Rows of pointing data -
────────
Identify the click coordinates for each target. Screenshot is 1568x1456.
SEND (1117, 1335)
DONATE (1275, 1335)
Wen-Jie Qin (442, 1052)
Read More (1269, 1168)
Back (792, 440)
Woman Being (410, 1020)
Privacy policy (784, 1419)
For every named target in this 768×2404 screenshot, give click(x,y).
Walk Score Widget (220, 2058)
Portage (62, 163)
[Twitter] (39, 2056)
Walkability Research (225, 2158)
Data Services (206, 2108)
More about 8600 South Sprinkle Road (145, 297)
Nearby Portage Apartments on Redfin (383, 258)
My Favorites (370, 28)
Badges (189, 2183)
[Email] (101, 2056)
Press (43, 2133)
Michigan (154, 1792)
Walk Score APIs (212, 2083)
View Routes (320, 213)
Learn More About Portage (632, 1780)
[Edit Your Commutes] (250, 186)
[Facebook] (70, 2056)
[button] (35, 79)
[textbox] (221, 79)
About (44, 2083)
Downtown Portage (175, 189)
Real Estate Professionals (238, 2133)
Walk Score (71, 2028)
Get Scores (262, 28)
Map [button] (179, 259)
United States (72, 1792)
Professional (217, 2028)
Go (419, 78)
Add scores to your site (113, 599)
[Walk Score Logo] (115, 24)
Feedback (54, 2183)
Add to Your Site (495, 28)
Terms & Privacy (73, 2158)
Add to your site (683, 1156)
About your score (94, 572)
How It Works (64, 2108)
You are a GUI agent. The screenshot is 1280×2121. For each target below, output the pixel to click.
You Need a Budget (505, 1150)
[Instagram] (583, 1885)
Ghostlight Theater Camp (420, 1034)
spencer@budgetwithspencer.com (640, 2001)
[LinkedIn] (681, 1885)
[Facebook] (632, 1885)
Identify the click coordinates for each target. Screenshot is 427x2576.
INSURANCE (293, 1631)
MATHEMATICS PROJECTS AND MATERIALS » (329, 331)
────────
EXERCISE DESCRIPTION - Turn the rows into a numbered list, starting from the very first line and continuing through the line that contains "Professional (217, 2028)", with both ends included. Leave out any blank lines.

SOLUTION TO THIS EXERCISE -
1. Identify the click coordinates for each target. Screenshot is 1568x1456.
2. SEND (1117, 1335)
3. DONATE (1275, 1335)
4. Wen-Jie Qin (442, 1052)
5. Read More (1269, 1168)
6. Back (792, 440)
7. Woman Being (410, 1020)
8. Privacy policy (784, 1419)
9. For every named target in this 768×2404 screenshot, give click(x,y).
10. Walk Score Widget (220, 2058)
11. Portage (62, 163)
12. [Twitter] (39, 2056)
13. Walkability Research (225, 2158)
14. Data Services (206, 2108)
15. More about 8600 South Sprinkle Road (145, 297)
16. Nearby Portage Apartments on Redfin (383, 258)
17. My Favorites (370, 28)
18. Badges (189, 2183)
19. [Email] (101, 2056)
20. Press (43, 2133)
21. Michigan (154, 1792)
22. Walk Score APIs (212, 2083)
23. View Routes (320, 213)
24. Learn More About Portage (632, 1780)
25. [Edit Your Commutes] (250, 186)
26. [Facebook] (70, 2056)
27. [button] (35, 79)
28. [textbox] (221, 79)
29. About (44, 2083)
30. Downtown Portage (175, 189)
31. Real Estate Professionals (238, 2133)
32. Walk Score (71, 2028)
33. Get Scores (262, 28)
34. Map [button] (179, 259)
35. United States (72, 1792)
36. Professional (217, 2028)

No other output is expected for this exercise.